Is worth to be found only in being a Christian?
The Desiring God article says,
True self-love is acceptance of ourselves as redeemed people. Yes, we are loved and accepted, but it is precisely not because we are worthy in ourselves, but because Christ is worthy. Only when we accept the reality of redemption can we find freedom to look outwards. When our gaze is bent inward on ourselves, we fail to love God and cannot hope to love others.
A question that has been raised to me in regard to this very kind of teaching is “Does this mean that non-Christians have no value?”
Well, no. If so, it wouldn’t be immoral to abort an unborn baby or lynch a Muslim. Every human being has intrinsic value, simply by virtue of being alive.
When I speak to a non-Christian who has been abused, I can speak with great confidence, “It was wrong for your father/teacher/pastor/babysitter/co-worker/etc to do those things to you. You are a person of value.” I can say that because I know that every person is a person of value. If people have done wrong, they need to be called to repentance and in many cases experience earthly justice, but every person who walks the earth has intrinsic value, as a living soul made in the image of God. As Lyndall pointed out in her original question, we can all say, “I am fearfully and wonderfully made.”
When people have grown up having been told they were worthless, the primary thing to learn, I believe, is not, “you should love yourself,” but, “you should learn to see how valuable you are.”
Do you love yourself enough?
The Desiring God article closes with this question. It’s asking if you love yourself enough to understand that you shouldn’t love yourself.
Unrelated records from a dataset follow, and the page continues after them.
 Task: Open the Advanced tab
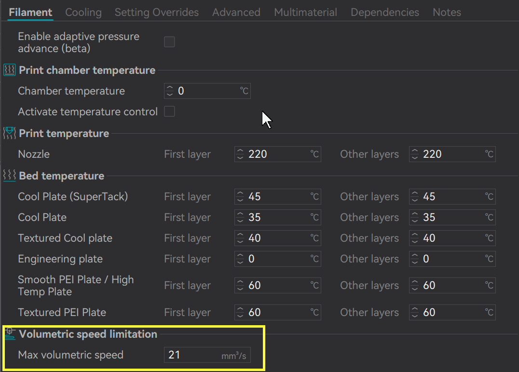click(x=236, y=13)
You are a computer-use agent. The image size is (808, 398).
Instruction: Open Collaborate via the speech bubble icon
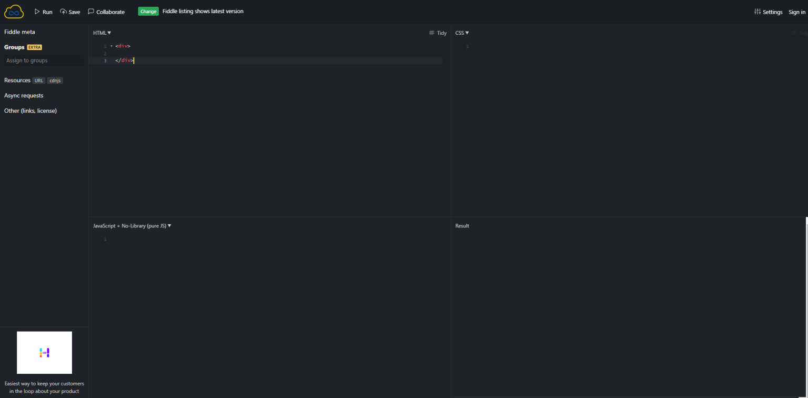point(91,11)
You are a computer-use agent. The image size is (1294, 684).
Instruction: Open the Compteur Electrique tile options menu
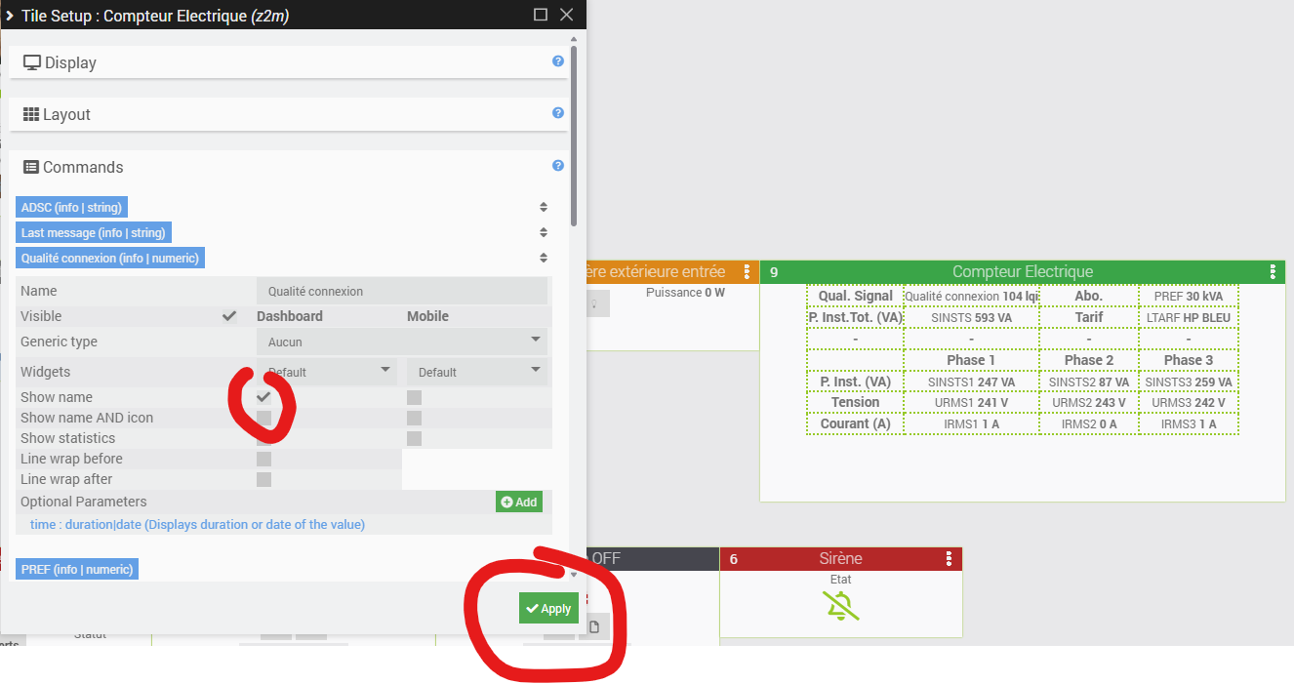[x=1273, y=272]
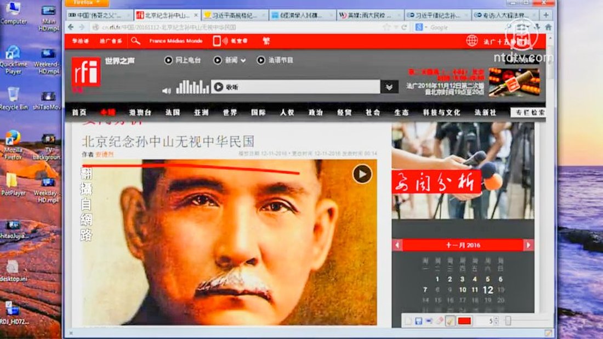Click the globe icon in the red bar
Image resolution: width=603 pixels, height=339 pixels.
(472, 41)
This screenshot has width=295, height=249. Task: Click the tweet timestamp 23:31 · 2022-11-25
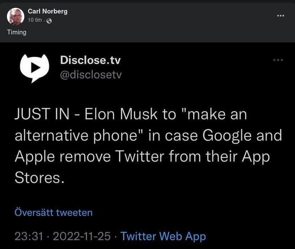63,236
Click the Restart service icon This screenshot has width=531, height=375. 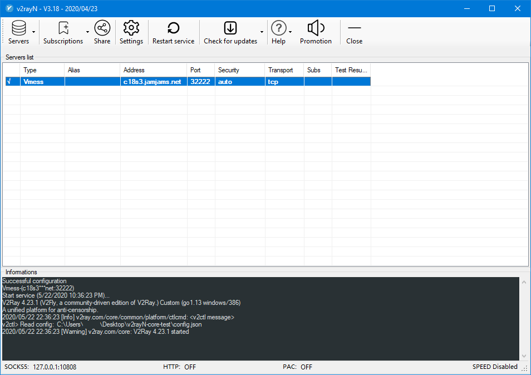pyautogui.click(x=173, y=28)
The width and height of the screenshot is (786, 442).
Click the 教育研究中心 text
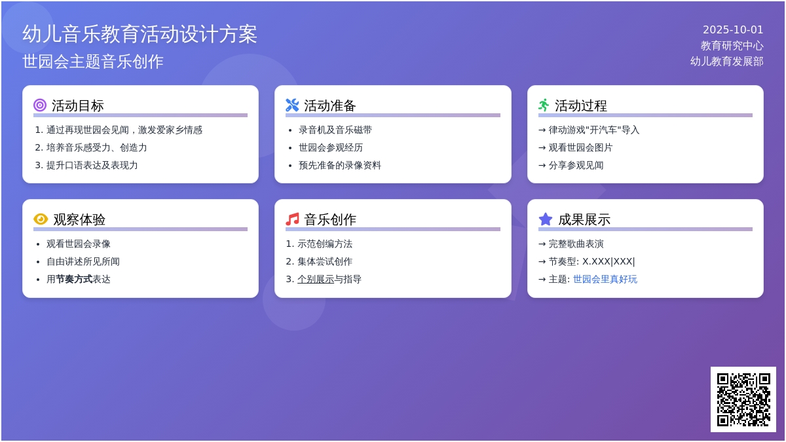pyautogui.click(x=732, y=46)
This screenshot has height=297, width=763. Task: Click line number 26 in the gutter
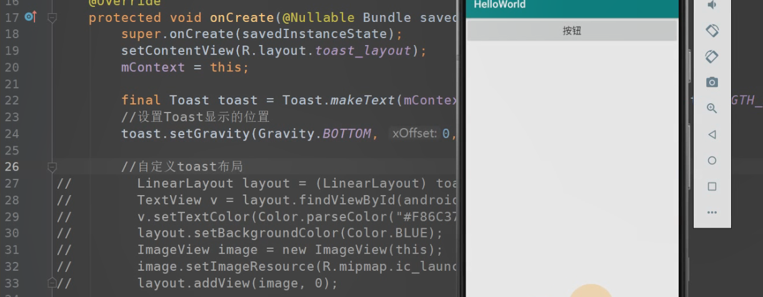pos(12,167)
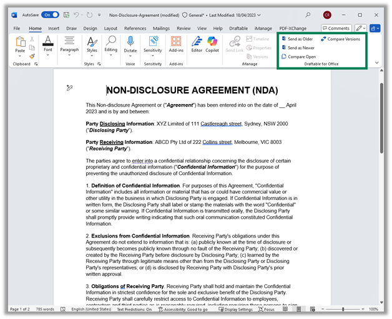The width and height of the screenshot is (392, 319).
Task: Click the Save icon in title bar
Action: pyautogui.click(x=65, y=14)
Instead, I want to suggest that based on the foregoing arguments, we reframe the question:
Can you see that you, even if you’re not a Christian, are intrinsically valuable? Can you see, if you were abused, that the true God hates the evil that was done to you? Can you see that the true God, our Lord Jesus Christ, holds arms outstretched to you because He loves you? Can you see that He wants to forgive your sin and fill you with His Holy Spirit to transform your life? Can you see that when you come to Him and receive His gift of sonship or daughtership, being brought into His family with Him as your good Father, then you will be able to see yourself as He wants you to see yourself, that you’ll be able to love and love and love with all the love that He offers you, the love that flows out from Him to you and then to others, as He promised to all those who come to Him?
I hope so. And that is what the very best kind of “love of self” is all about.